> Entries shown:
------------------------------------------------------------

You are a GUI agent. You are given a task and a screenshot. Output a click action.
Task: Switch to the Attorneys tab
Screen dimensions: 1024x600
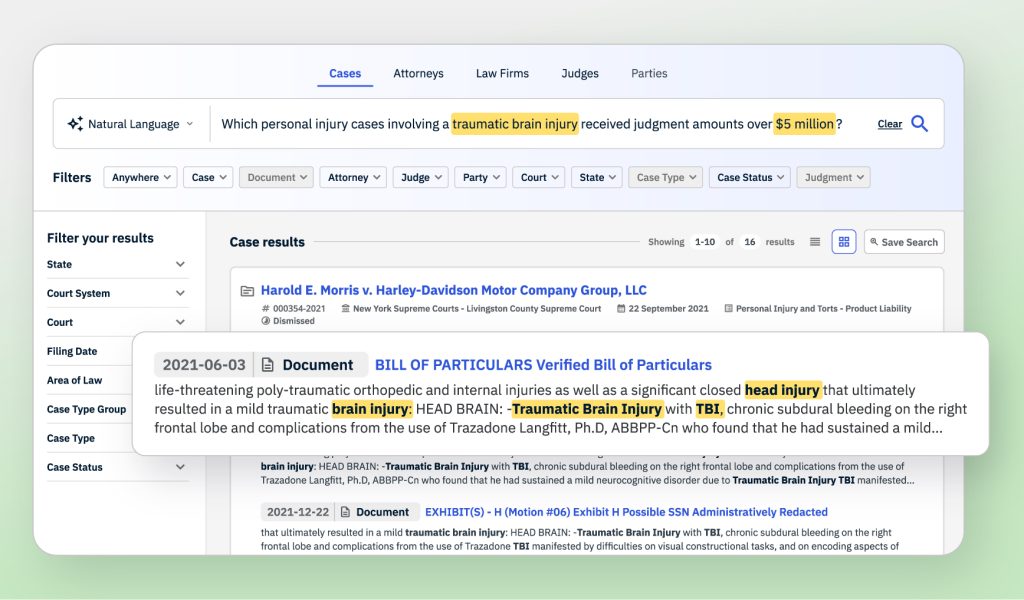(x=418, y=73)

------------------------------------------------------------

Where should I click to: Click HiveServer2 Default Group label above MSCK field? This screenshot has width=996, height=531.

------------------------------------------------------------

> Task:
Look over the records above and say, with no extra words, how many lines include "click".

> Solution for this problem:
2